The decision curve analysis (DCA) demonstrated that the nomograms owned excellent net benefits and was superior to the any single prognostic factors across the wider range of reasonable threshold probabilities in OS and CSS. A. The DCA of the nomogram and all prognostic factors for OS in the training cohort. B. The DCA of the nomogram and all prognostic factors for OS in the validation cohort. C. DCA of the nomogram and all prognostic factors for CSS in the training cohort.
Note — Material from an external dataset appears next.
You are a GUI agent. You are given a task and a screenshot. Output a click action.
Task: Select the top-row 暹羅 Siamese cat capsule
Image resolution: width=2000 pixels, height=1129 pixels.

D. The DCA of the nomogram and all prognostic factors for CSS in the validation cohort.

Figure 5

The cut-off values were calculated by using X-tile based on the total scores of patients in the training cohort. A. According to the cut-off values of the nomogram for OS, SCLLM were divided into low-risk (score < 258), moderate-risk (258 ≤ score < 363) and high-risk (score ≥ 363). B. According to the cut-off values of the nomogram for CSS, SCLLM were divided into low-risk (score < 255), moderate-risk (255 ≤ score < 364) and high-risk (score ≥ 364).

Figure 6

The survival analysis in the subgroup. A. The low-risk cohort owned the longest median OS (36-month) followed by the moderate-risk cohort (17-month OS) and high-risk cohort (5-month for OS) in the training group. B. The low-risk cohort owned the longest median OS (37-month) followed by the moderate-risk cohort (18-month OS) and high-risk cohort (5-month for OS) in the validation group. C. The low-risk cohort owned the longest median CSS (38-month) followed by the moderate-risk cohort (18-month CSS) and high-risk cohort (5-month for CSS) in the training group. D. The low-risk cohort owned the longest median CSS (40-month) followed by the moderate-risk cohort (18-month OS) and high-risk cohort (5-month for OS) in the validation group.

Figure 7

The survival analysis for therapeutic features in the total population. A. The difference of OS among standard colectomy (median OS: 28-month), simplified colectomy (median OS: 22-month) and non-colectomy/NOS (median OS: 15-month). B. The difference of CSS among standard colectomy (median CSS: 30-month), simplified colectomy (median CSS: 24-month) and non-colectomy/NOS (median CSS: 16-month). C. The difference of OS between hepatic surgery (median OS: 39-month) and non-hepatic surgery (median OS: 22-month). D. The difference of CSS between hepatic surgery (median CSS: 42-month) and non-hepatic surgery (median CSS: 24-month). E. The difference of OS between chemotherapy (median OS: 30-month) and non-chemotherapy (median OS: 8-month). F. The difference of CSS between chemotherapy (median CSS: 32-month) and non-chemotherapy (median CSS: 9-month).